Wir gehen nebeneinander bis zum Schloß, wir bleiben im Hof am Fuße der Festungsmauern stehen.

Mein Bruder klettert auf die Mauer und beginnt, oben angekommen, nach einer Musik zu tanzen, die aus dem Untergeschoß zu kommen scheint. Er tanzt, wirft die Arme in die Luft, empor zu den Sternen, zum aufgehenden Mond, einem Vollmond. Seine magere Silhouette in dem langen schwarzen Mantel tanzt auf den Festungsmauern voran, ich laufe unten hinter ihm her und rufe:

– Nein! Tu das nicht! Halt! Komm runter! Du wirst gleich fallen!

Er bleibt über mir stehen:

– Weißt du nicht mehr? Wir sind oft über die Dächer spaziert, wir hatten nie Angst abzustürzen.

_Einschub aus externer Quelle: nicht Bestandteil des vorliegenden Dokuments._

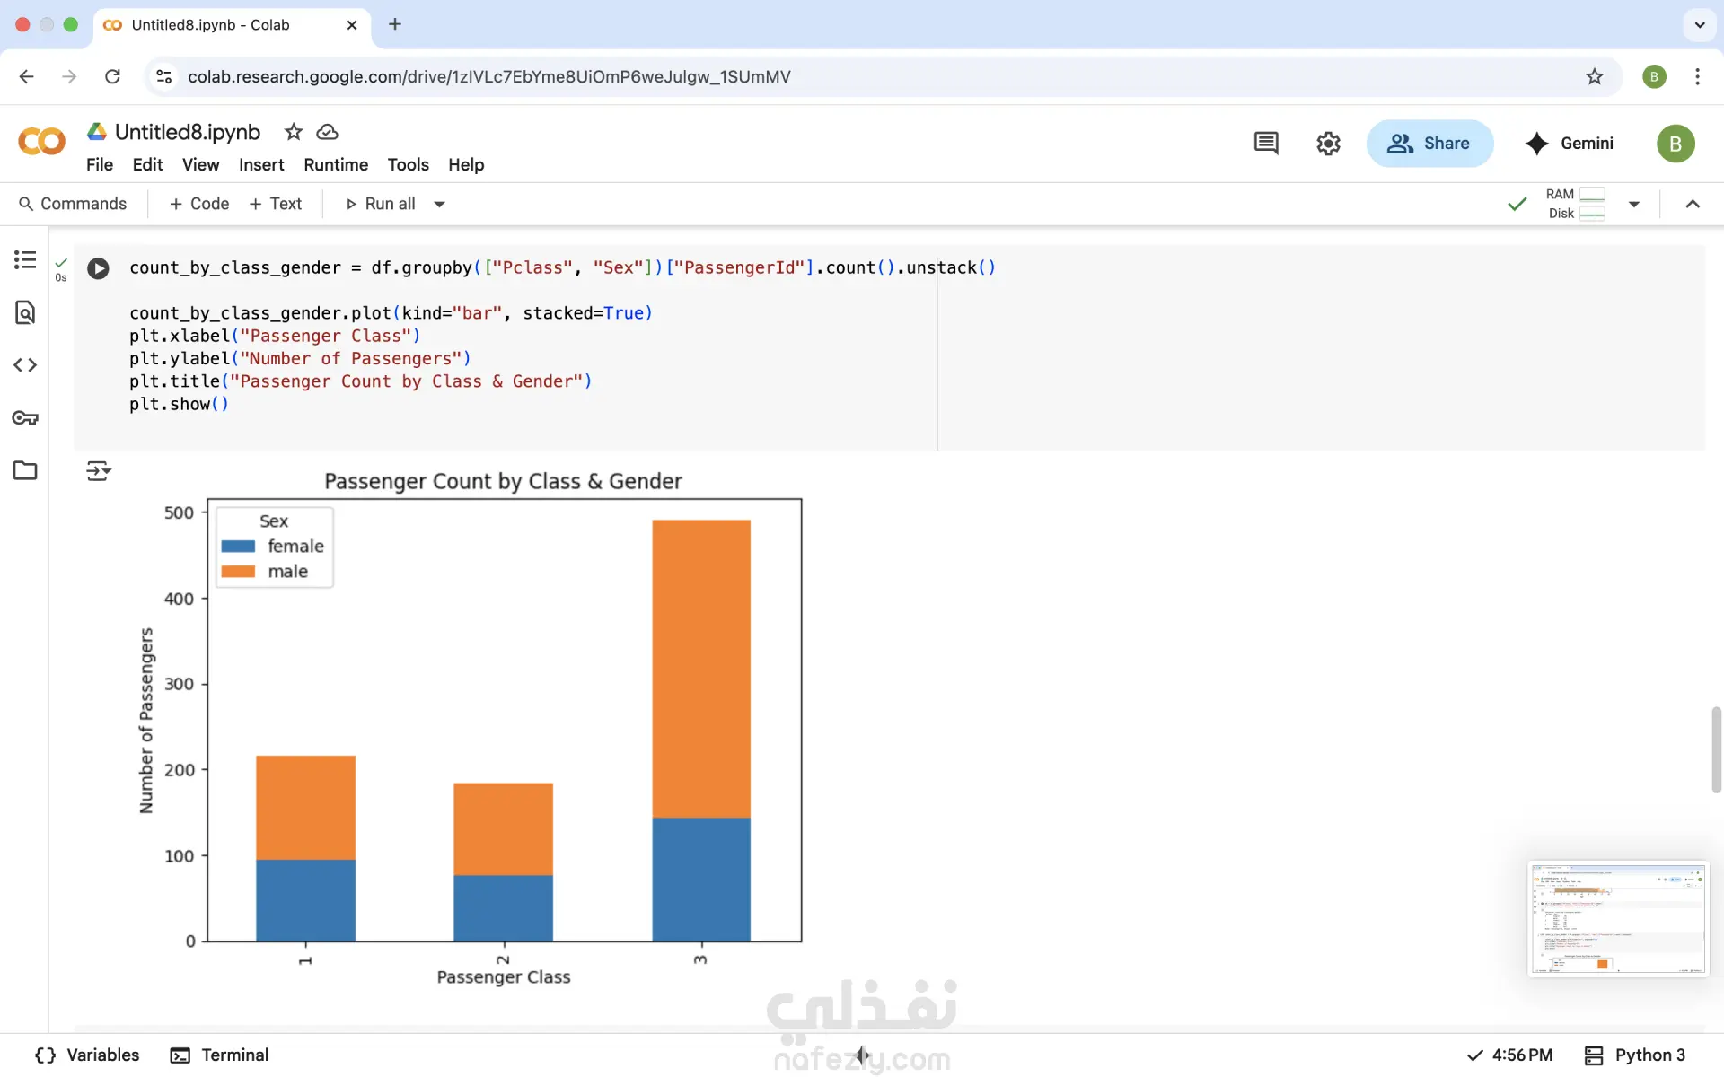Collapse the header with chevron up

pyautogui.click(x=1693, y=205)
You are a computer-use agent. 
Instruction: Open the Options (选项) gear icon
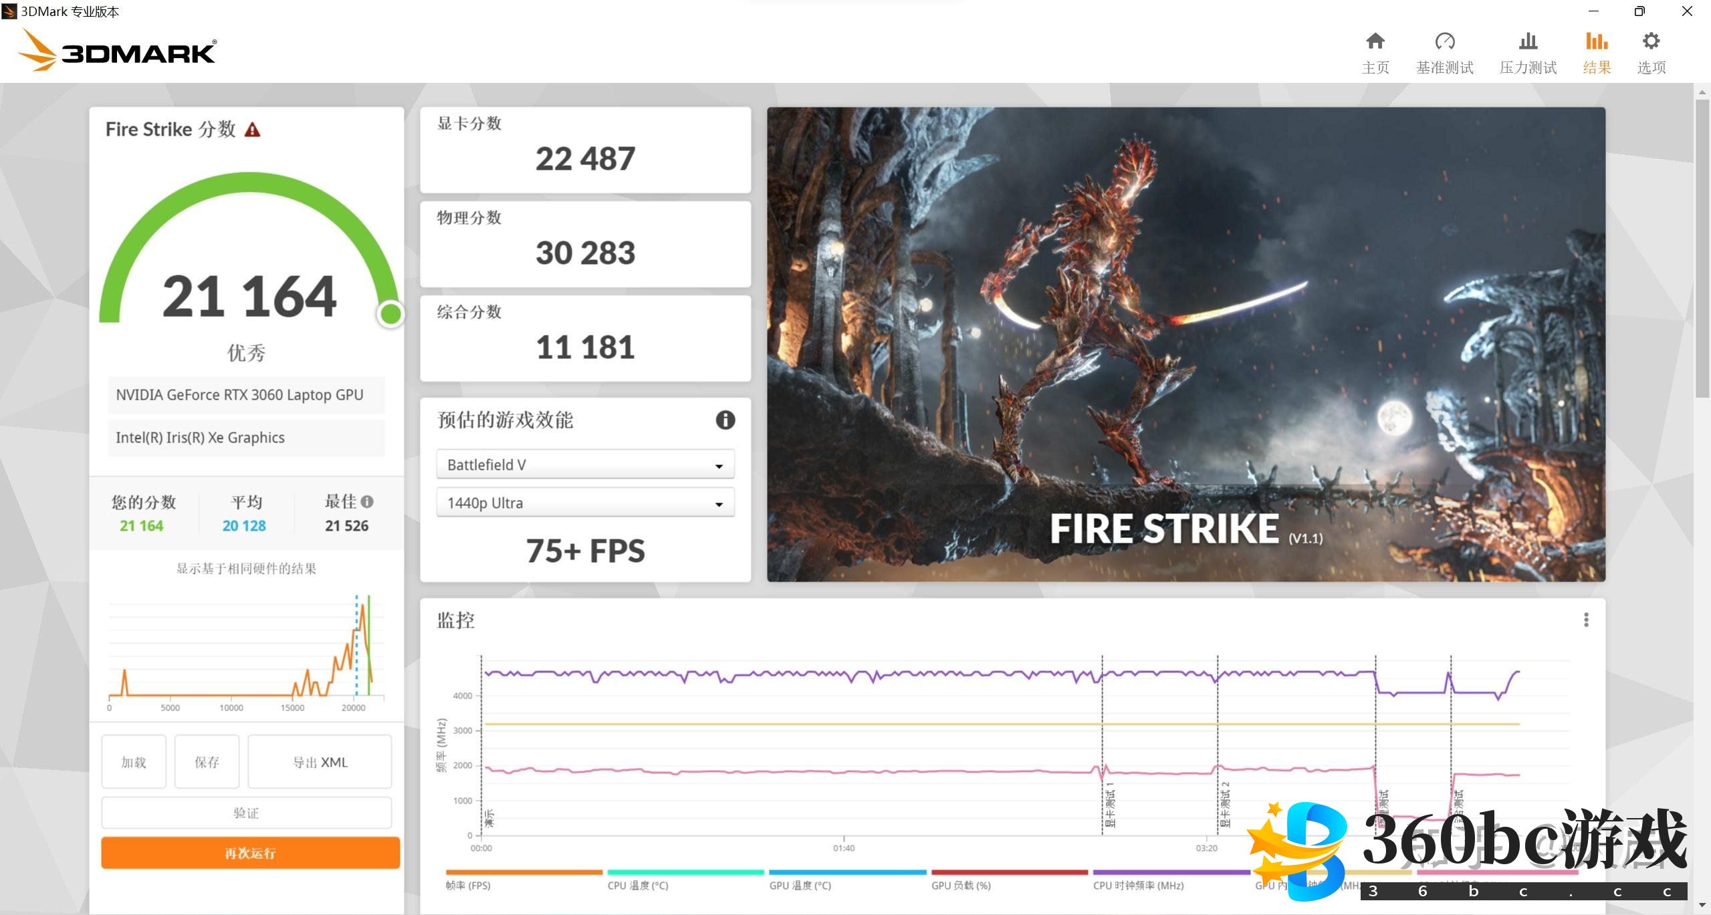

– Wir waren jung, wir wurden nicht schwindelig. Komm runter!

Er lacht:

– Keine Angst, ich werde nicht fallen, ich kann fliegen. Ich schwebe jede Nacht über die Stadt dahin.

Er hebt die Arme, er springt, er stürzt auf das Pflaster des Hofs, genau vor meine Füße. Ich beuge mich über ihn, ich nehme seinen kahlen Kopf, sein faltiges Gesicht in meine Hände, ich weine.

Das Gesicht löst sich auf, die Augen verschwinden, und ich halte nur noch einen fremden zerbröckelnden Schädel in den Händen, der mir wie feiner Sand zwischen den Fingern zerrinnt.

Ich wache mit Tränen in den Augen auf. Mein Zimmer liegt im Halbdunkel, ich habe den größten Teil des Tages verschlafen. Ich wechsle mein schweißnasses Hemd, ich wasche mir das Gesicht. Beim Blick in den Spiegel frage ich mich, wann ich zum letzten Mal geweint habe. Ich kann mich nicht erinnern.

Ich zünde mir eine Zigarette an, ich setze mich ans Fenster, ich sehe, wie die Nacht über die Stadt hereinsinkt. Unter meinem Fenster ein leerer Garten mit seinem bereits kahlen Baum. Weiter weg leuchten immer mehr Häuser, immer mehr Fenster auf. Hinter den Fenstern das Leben von Menschen. Das ruhige, normale, friedliche Leben von Ehepaaren, Kindern, Familien. Ich höre Autos in der Ferne. Ich frage mich, warum die Leute sogar nachts unterwegs sind. Wohin fahren sie? Warum? Bald wird der Tod alles auslöschen.

Ich habe Angst vor ihm.

Ich habe Angst vor dem Sterben, aber ich gehe nicht ins Krankenhaus.